For the last semester of my studies I have been thinking about getting some part time job. My previous and current assignments as toilet-paper replacement technician and garbage scavenger were mostly ok or even good, but I felt the time came to try something different, more demanding and respected. But my brother returned me back to reality with a statement that even for him (body builder) it is amazingly difficult to work as a shelf stacker. Tough luck.

Some time later, my friend and schoolmate sent me an email that one company is looking for somebody that would help them with one of their ARM projects. The guy they are looking for should “know how to write, compile… and run a simple program under linux”. Nice. ARM is cool, I like Raspberry and N900 and I even wrote a program for it… once. But it is no Hello world. So, why not give it a try, right?

After a brief exchange of emails with the director himself I arrived at the workplace to take a look. The director is a nice guy, he started to tell me how he appreciates that I want to work there, what are the options if they like me… not bad. But a bit premature. After this promising introduction he showed me the engineer who runs the project I should start working on. So, that “simple program” I should be compiling is actually a custom Linux kernel. And they need a kernel specialist to fix some issues they are having and don’t want to pay 80€/hour for a hired programmer. Ouch.

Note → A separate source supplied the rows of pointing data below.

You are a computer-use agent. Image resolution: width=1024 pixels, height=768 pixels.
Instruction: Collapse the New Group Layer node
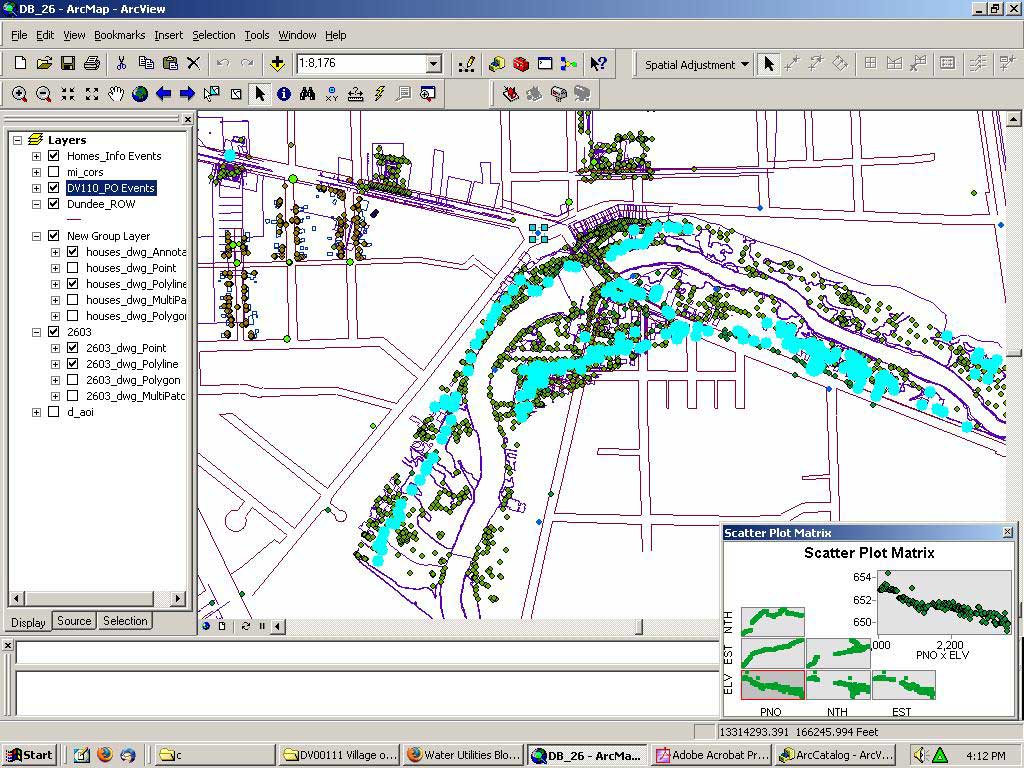[x=37, y=236]
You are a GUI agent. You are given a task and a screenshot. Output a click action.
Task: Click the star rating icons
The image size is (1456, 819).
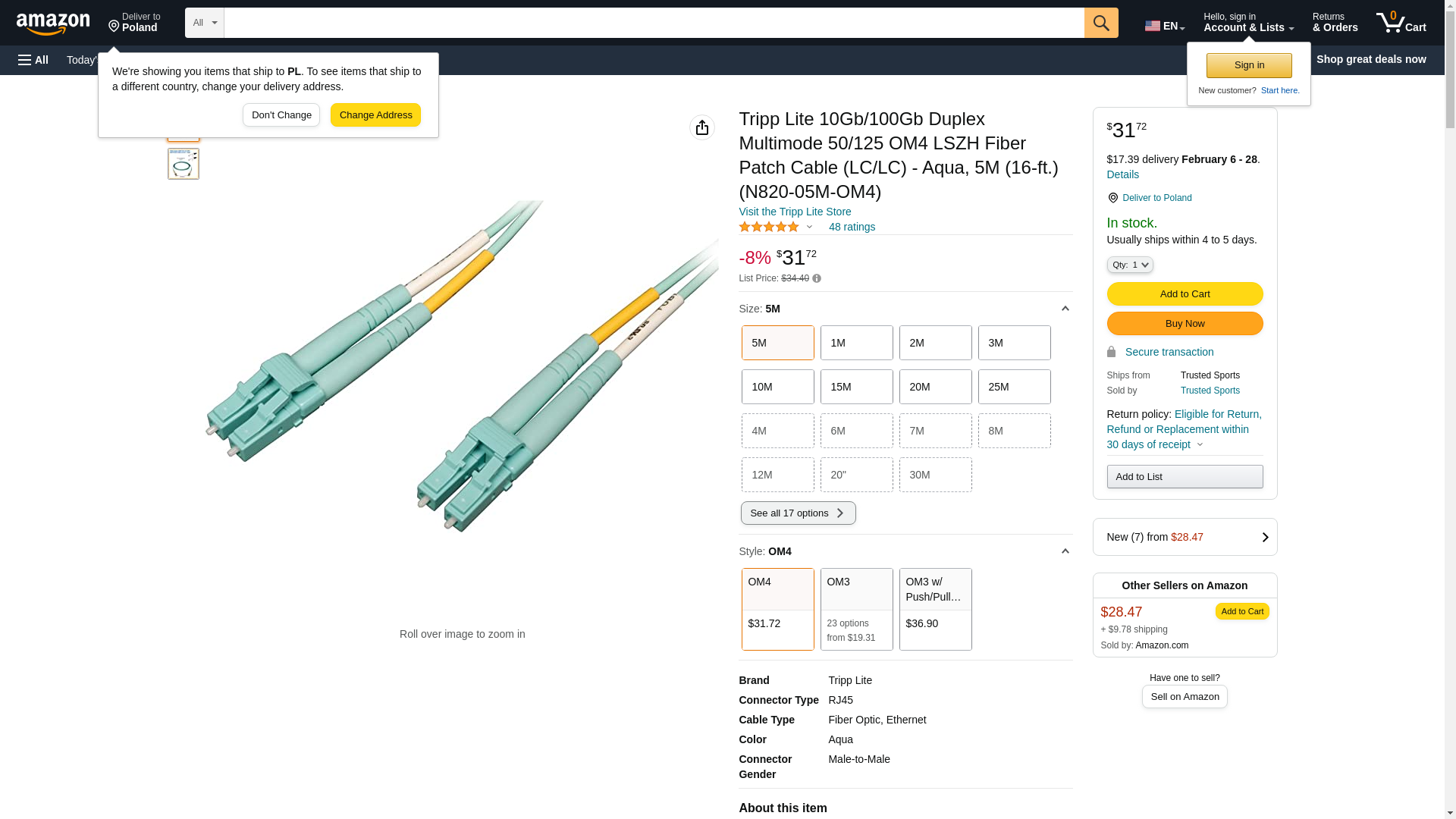tap(769, 227)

My knees started to shake a bit so I sat down to take a look at that makeshift piece of hardware they want to run this thing on (and crashed it by some wrong command minutes later). Yeah. But they didn’t find out that I know close to nothing about this subject and the director was super nice to me, so I agreed to come back the second day.

On the next day I came to the lab and got a table and a laptop with Ubuntu to work on. My first assignment is to fix issues with make. After some time I actually managed to complete this, it was just some issue with 32bit binary on 64bit OS. Then some issues with patching came, but that was due to the mess they have in development files and Subversion.. so it was decided to start the project with new kernel and new developer (eg. me, now nicknamed “Guru”). At lunchtime, the boss even came to the lab and gave me his own lunch! Damn. But then the problem with installing development environment came. The installer wrote all green, everything cool, but nothing installed. After hours of checking libraries, permissions, forementioned scripts and everything I could think of, it was just incorrectly designed destination folder prompt. Great. But I got it fixed too!

So, after the fist day I managed to fix two minor issues, get a lunch and start recompiling the kernel! At least I think it was kernel.. should find it out later, definitely. And they still don’t know I have no idea about kernels. Wonder how long until they find out.. Hopefully not so soon, the lab is really cool. Wish me luck.